I glanced at the Esteem’s speedometer needle sweep past the 100-kph mark, and my sleepy eyes widened right up; the headlights could probably brag to a couple of skeptical candles, but not much else. A second glance at the dashboard caught the cassette player embedded in it like an old wound, and a sudden and pertinent question came to mind — ‘Does this thing have ABS?’ The answer was, ‘Of course not.’ But why was an old car on its way to meet an old bike? The answer, in one most exciting word, is motorsport. You see, few machines have dominated Indian race tracks and rally stages like the Esteem and the RX 100. In their respective classes, of course.
In 2009, I experienced a race-prepped Esteem and an RX that no one (who’d owned stock versions of either) would believe. I was either laughed at and/or accused of being a liar, and in return I considered them unfortunate for never getting their hands on a race-spec Esteem or RX. The RX’s racing career ended some time ago after two-stroke ban, but the Esteem is still out on race tracks teaching its newer rivals a thing or two. Meeting these stock examples for this story was, in a way, an attempt to refresh 11-year-old memories. I may have stopped telling those stories, but I never stopped believing in them, though I may have needed this as a bit of a refresher course. And refreshing, it certainly was — in a decidedly old-charming way. But first, since these are old machines with long lives, a little history.
The Esteem has lived more lives than the average cat. Its original Japanese name was the Suzuki Cultus, and the version we got in India was the second-generation one from 1988. It was known as the Suzuki Swift and Chevrolet Geo Metro in North America, Pontiac Firefly in Canada, Chevrolet Swift in Colombia, Subaru Justy in Europe, Changan Suzuki Lingyang in China, and Holden Barina in Australia. As you can see, the car really got around. In our case, at first Indians knew it as the underpowered Maruti 1000, but eventually we came to love it as the Esteem with its 1.3-litre 16-valve fuel-injected DOHC four-cylinder motor, its 85 bhp propelling a package that weighed 875 kg. With a power-to-weight ratio of 97 bhp per tonne, the Esteem was always going to the races.
However, motorcycles win all power-to-weight gold medals. And few wear theirs better than the RX 100 with its 110 bhp per tonne, thanks to its 97-kg weight and 11 bhp from its 98cc two-stroke motor; trust a two-stroke to produce a three-digit number from two-digit ones. To put this into current perspective, our favourite, the 8.3-bhp 112-kg 110cc TVS Radeon, offers 74 bhp per tonne. If we had race-prepped examples, the RX would leave only a trail of blue smoke for the Esteem to chase. However, since these are production machines that belong to others, no races were run. Indeed, there wasn’t even a contest, just a meeting among early-morning joggers.

- - - - - - -

EXERCISES:
A. Check each statement against the Esteem and RX 100 piece. For each one, answer yes or no and quote the words from the piece that decide it. (i) The Esteem sold in India was the second-generation Suzuki Cultus from 1988. (ii) For this story, the two machines were raced against each other. (iii) In Canada, the car was sold as the Holden Barina.
B. Print the part of the Esteem and RX 100 piece from "I glanced at" down to "classes, of course.", word for word.

DATASET CONTENT:
- - - - - - -

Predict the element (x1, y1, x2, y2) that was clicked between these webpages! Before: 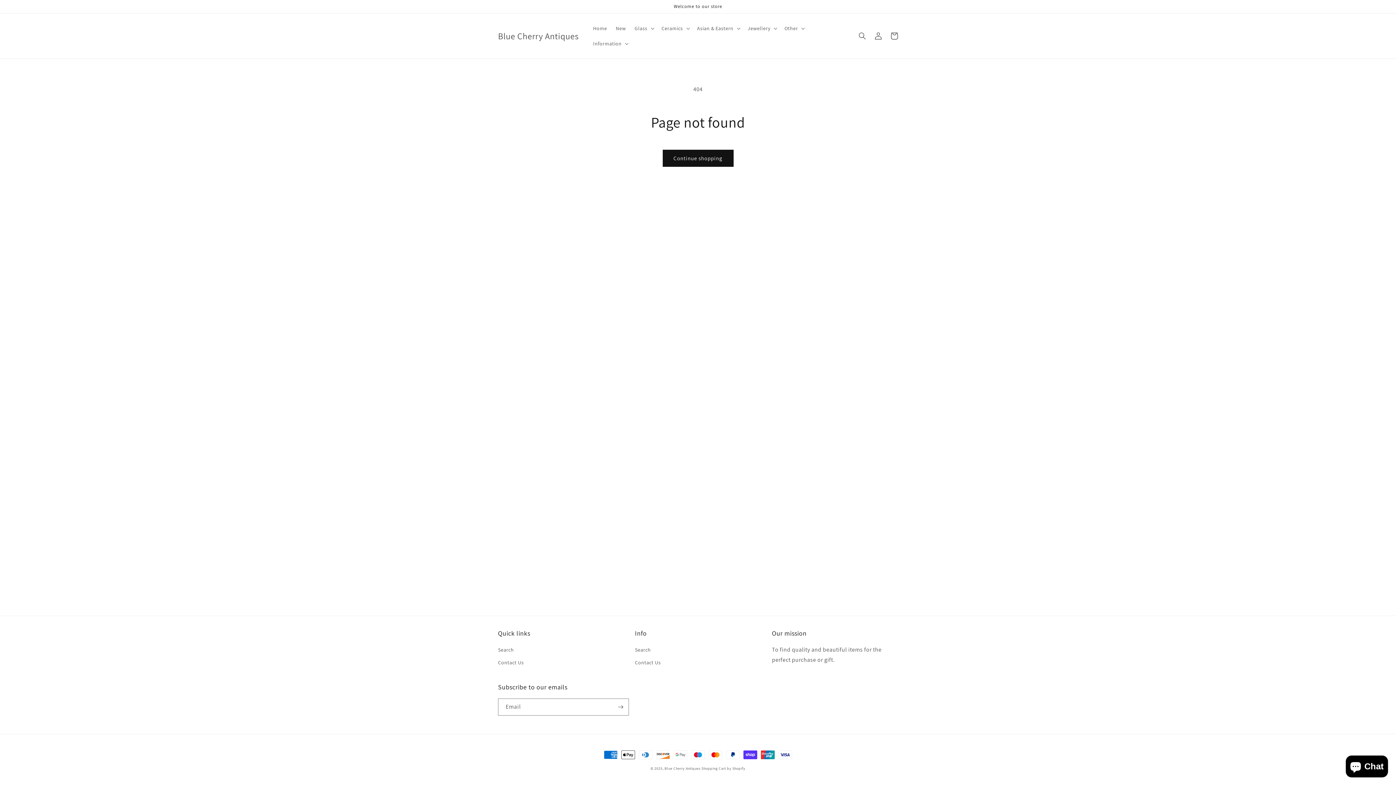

- - - - - - -

RESPONSES TO THE EXERCISE:
A.
(i) Yes: "the version we got in India was the second-generation one from 1988".
(ii) No: "no races were run".
(iii) No: "Pontiac Firefly in Canada".

B.
I glanced at the Esteem’s speedometer needle sweep past the 100-kph mark, and my sleepy eyes widened right up; the headlights could probably brag to a couple of skeptical candles, but not much else. A second glance at the dashboard caught the cassette player embedded in it like an old wound, and a sudden and pertinent question came to mind — ‘Does this thing have ABS?’ The answer was, ‘Of course not.’ But why was an old car on its way to meet an old bike? The answer, in one most exciting word, is motorsport. You see, few machines have dominated Indian race tracks and rally stages like the Esteem and the RX 100. In their respective classes, of course.